Une nouvelle étude publiée dans Frontiers in Nutrition (2025) est la première à comparer directement la supplémentation en oméga-3 riche en EPA versus riche en DHA chez des athlètes d'endurance entraînés. Résultat : les deux formes réduisent la fréquence cardiaque sous-maximale — mais seul l'EPA augmente le quotient respiratoire. Ce que ça veut dire concrètement pour ton entraînement.
Points clés
- Étude 6 semaines, athlètes d'endurance masculins entraînés (Frontiers in Nutrition 2025)
- EPA et DHA : réduisent tous deux la FC sous-maximale et la perception d'effort
- Seul l'EPA : augmente le quotient respiratoire lors de l'exercice — signal d'une meilleure utilisation des substrats
- Oméga-3 + résistance : réduction des marqueurs inflammatoires de 27-41%, amélioration du statut antioxydant
- Recommandation : 2-3g d'EPA+DHA/jour pour les athlètes actifs
Ce que l'étude a testé
Pendant 6 semaines, deux groupes d'athlètes masculins entraînés ont reçu soit un supplément riche en EPA, soit un supplément riche en DHA, à doses équivalentes. Les chercheurs ont mesuré plusieurs paramètres d'exercice sous-maximal sur tapis roulant. C'est la première fois qu'une étude sépare rigoureusement les effets des deux formes d'oméga-3 chez des athlètes d'endurance — la plupart des études antérieures utilisaient un mélange EPA+DHA standardisé.
Ce que les deux formes partagent
Les deux suppléments ont réduit significativement la fréquence cardiaque lors de l'exercice sous-maximal, et la perception de l'effort (RPE) pour la même intensité.

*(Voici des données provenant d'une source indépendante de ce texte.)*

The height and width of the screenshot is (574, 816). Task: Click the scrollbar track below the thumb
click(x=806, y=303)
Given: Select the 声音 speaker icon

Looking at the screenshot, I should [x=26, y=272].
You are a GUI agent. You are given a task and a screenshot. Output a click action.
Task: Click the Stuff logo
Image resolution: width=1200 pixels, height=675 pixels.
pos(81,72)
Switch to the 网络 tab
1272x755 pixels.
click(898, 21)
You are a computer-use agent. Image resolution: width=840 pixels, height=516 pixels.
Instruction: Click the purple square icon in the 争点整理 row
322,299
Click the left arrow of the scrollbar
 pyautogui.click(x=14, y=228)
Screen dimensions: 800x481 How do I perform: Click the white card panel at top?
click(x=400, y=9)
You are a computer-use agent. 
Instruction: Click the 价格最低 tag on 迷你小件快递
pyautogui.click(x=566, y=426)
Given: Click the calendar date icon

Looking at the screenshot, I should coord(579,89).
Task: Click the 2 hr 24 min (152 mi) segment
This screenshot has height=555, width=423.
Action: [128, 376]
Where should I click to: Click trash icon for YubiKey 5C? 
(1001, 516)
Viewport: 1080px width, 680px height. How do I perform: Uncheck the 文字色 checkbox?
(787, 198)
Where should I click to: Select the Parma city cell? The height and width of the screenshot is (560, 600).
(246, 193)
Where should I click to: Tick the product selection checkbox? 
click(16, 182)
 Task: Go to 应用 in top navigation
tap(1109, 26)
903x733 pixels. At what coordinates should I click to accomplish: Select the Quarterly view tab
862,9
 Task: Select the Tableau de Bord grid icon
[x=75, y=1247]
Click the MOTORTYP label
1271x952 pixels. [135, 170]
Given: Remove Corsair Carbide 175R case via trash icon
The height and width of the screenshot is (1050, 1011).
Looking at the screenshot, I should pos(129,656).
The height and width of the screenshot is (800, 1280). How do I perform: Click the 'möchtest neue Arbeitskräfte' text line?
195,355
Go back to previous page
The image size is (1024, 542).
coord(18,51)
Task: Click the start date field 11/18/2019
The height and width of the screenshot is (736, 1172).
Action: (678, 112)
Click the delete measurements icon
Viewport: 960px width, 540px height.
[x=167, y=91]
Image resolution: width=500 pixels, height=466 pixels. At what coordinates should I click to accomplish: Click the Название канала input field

Concrètement : avec la même puissance de pédalage ou la même allure de course, les athlètes avaient un cœur qui battait moins vite et se sentaient moins à l'effort. C'est ce qu'on appelle une amélioration de l'économie d'exercice — faire plus avec moins.
Ce qui distingue l'EPA
L'effet spécifique à l'EPA : une augmentation du quotient respiratoire (RER) pendant l'exercice. Le RER est le ratio CO2 expiré / O2 consommé — il indique quelle proportion de graisses vs glucides le corps utilise comme carburant. Un RER plus élevé suggère une plus grande contribution des glucides au métabolisme énergétique pendant l'effort. L'interprétation de cet effet est encore débattue parmi les chercheurs — il pourrait refléter une meilleure capacité à exploiter les substrats glucidiques à des intensités spécifiques.
Les limites de la recherche
Le corps de la recherche sur les oméga-3 et la performance reste mixte. Une revue récente a conclu que l'impact sur la physiologie d'exercice est inconsistant entre les études. Les bénéfices les plus solides et les plus reproductibles sont sur la récupération et l'adaptation : réduction de l'inflammation post-entraînement, amélioration de la capacité antioxydante, moins de douleurs musculaires retardées. Les effets directs sur la performance en compétition sont plus difficiles à isoler. En pratique, les athlètes qui supplémentent en oméga-3 le font principalement pour la récupération — et les données sur cet aspect sont solides.